Virtual Reality is a hot topic, cropping up in all sorts of places. (See, for example, the BBC presentation at January's Production Technology Seminar or ARTE's contribution to tech-i 30.) An EBU study group was set up last autumn to look into the specific issue of how VR may be valuable for Public Service Media (PSM).
The study was undertaken in the framework of the Broadcast Technology Futures group, whose members are PSM organizations with significant research and development facilities, and who are thus well-positioned to undertake joint studies. Their report was recently finalized and is available to EBU Members as BPN 112: Opportunities & Challenges for PSM in Virtual Reality, Augmented Reality and Mixed Reality.
The group members reviewed the current test VR services that had been established by EBU Members and the kind of content that today looks most likely to be suitable for VR treatment by PSM. Many lessons have been learned from those trials.
In general it seems there is scope for VR to "inform, educate and entertain", as per the tenets of public service broadcasting, probably largely as an adjunct to conventional linear programmes.

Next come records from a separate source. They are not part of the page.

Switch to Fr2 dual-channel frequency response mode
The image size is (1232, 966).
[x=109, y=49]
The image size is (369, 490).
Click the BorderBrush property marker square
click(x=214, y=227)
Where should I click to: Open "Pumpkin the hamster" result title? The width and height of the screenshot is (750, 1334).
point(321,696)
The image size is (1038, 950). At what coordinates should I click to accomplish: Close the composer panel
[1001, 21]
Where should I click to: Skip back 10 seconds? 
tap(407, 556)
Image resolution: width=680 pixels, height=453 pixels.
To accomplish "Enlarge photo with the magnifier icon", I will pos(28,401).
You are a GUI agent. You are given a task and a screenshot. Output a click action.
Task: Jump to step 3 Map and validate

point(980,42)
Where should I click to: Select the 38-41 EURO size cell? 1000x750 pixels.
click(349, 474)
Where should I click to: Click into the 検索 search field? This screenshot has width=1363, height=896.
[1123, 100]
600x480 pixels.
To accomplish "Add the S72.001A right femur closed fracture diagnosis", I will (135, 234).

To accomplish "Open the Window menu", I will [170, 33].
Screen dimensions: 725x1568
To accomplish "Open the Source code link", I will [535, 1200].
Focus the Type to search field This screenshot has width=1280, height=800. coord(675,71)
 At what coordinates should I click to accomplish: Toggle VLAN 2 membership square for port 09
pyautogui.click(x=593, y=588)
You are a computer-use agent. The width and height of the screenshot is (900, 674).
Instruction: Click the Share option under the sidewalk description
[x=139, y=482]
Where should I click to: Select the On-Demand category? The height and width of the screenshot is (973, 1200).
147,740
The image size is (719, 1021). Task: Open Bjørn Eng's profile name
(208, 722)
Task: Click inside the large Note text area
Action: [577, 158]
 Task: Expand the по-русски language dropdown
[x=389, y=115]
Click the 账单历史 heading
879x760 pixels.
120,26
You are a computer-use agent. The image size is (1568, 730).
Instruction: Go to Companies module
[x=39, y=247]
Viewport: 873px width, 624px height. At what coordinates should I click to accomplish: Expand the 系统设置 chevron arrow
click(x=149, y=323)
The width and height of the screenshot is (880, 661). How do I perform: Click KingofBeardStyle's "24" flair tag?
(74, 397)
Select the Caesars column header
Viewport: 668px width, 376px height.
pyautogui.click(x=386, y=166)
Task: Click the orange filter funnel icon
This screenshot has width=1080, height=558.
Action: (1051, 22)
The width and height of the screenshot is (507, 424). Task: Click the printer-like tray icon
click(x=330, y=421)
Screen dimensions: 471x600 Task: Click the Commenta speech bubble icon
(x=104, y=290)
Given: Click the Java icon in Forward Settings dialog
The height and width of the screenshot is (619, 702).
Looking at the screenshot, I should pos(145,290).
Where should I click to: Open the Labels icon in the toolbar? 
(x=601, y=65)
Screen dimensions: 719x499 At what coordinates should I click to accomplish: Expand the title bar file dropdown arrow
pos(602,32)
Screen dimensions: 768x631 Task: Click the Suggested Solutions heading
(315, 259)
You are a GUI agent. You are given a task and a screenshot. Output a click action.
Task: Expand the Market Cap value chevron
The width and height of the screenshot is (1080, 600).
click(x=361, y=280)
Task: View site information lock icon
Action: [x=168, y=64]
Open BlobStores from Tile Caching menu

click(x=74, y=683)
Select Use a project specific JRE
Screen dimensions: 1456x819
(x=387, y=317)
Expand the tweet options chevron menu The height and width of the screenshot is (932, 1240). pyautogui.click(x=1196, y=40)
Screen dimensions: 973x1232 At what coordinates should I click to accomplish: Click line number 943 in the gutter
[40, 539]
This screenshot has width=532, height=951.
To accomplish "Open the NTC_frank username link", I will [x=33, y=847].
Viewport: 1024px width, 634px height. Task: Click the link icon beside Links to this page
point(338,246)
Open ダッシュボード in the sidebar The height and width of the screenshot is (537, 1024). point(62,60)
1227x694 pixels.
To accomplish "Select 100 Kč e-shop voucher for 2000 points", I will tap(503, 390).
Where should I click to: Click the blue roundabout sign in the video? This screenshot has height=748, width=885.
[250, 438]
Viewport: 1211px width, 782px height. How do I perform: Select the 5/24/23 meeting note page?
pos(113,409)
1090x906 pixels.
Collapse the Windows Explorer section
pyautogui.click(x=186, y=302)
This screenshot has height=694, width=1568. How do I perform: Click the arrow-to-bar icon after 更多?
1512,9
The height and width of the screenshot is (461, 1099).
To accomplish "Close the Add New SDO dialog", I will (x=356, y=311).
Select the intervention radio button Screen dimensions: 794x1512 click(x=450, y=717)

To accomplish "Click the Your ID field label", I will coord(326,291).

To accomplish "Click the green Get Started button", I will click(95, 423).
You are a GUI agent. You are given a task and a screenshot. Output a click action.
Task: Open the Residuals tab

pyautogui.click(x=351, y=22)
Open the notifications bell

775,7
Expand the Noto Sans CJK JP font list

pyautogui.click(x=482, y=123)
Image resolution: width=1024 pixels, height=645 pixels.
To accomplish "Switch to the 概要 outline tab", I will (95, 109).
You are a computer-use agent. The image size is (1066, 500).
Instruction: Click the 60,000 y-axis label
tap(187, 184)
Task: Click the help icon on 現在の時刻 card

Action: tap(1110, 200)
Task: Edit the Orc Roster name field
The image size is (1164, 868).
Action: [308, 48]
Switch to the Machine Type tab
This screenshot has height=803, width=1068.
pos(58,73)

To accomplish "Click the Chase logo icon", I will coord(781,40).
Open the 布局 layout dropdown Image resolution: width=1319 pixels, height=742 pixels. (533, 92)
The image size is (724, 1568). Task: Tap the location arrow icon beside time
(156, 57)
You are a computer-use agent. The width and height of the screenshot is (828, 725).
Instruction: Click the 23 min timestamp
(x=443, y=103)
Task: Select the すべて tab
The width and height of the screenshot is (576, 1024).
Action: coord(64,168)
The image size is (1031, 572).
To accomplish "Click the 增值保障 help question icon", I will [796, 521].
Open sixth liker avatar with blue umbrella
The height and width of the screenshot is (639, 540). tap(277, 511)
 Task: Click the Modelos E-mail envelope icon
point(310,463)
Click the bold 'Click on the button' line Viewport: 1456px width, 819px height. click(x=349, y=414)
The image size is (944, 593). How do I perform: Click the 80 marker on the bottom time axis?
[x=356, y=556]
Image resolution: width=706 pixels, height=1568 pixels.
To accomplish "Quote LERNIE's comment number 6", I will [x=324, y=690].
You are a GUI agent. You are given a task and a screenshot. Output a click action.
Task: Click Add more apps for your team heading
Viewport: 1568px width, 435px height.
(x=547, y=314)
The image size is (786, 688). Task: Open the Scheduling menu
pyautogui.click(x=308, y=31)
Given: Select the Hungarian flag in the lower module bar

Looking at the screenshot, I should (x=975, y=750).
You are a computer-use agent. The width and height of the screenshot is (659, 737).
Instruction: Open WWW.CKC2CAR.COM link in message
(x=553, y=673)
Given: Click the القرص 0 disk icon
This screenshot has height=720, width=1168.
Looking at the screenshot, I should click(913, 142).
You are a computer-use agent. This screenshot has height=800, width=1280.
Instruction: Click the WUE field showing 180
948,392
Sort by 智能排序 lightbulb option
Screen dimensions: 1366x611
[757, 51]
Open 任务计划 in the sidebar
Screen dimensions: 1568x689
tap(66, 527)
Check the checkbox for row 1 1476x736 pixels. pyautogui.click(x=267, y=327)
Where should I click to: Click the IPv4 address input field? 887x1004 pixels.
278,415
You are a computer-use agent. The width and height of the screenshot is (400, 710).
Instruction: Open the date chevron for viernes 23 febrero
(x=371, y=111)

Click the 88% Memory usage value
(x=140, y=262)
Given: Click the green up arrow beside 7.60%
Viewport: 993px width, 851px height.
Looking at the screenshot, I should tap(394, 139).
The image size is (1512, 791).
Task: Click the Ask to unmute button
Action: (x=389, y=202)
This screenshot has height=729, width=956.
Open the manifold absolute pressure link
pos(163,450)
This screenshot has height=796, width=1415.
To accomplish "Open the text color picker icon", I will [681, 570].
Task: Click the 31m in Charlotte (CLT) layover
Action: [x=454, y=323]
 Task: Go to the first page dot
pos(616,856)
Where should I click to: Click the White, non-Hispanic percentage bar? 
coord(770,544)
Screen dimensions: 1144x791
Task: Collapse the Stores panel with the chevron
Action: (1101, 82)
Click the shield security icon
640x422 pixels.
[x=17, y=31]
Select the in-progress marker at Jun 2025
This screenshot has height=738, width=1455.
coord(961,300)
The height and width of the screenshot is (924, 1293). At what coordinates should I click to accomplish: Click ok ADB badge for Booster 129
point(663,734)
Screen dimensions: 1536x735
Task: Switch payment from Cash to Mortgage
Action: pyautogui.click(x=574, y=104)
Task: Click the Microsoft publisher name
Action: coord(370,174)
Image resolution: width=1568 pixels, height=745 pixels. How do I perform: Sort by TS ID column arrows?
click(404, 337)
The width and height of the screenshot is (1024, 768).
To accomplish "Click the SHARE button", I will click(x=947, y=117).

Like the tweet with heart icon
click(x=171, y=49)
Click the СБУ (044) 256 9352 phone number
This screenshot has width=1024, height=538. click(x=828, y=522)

Equally, there is still a lot to learn about the practice of making VR content, and about the public value of doing so. Nevertheless, it is clearly worthwhile continuing to evaluate VR for PSM.
Fully fledged services may come in the years ahead, but not immediately. One finding of the report is that simple 360° video may be the most important initial flavour of VR for PSM if and when they do come to launch services.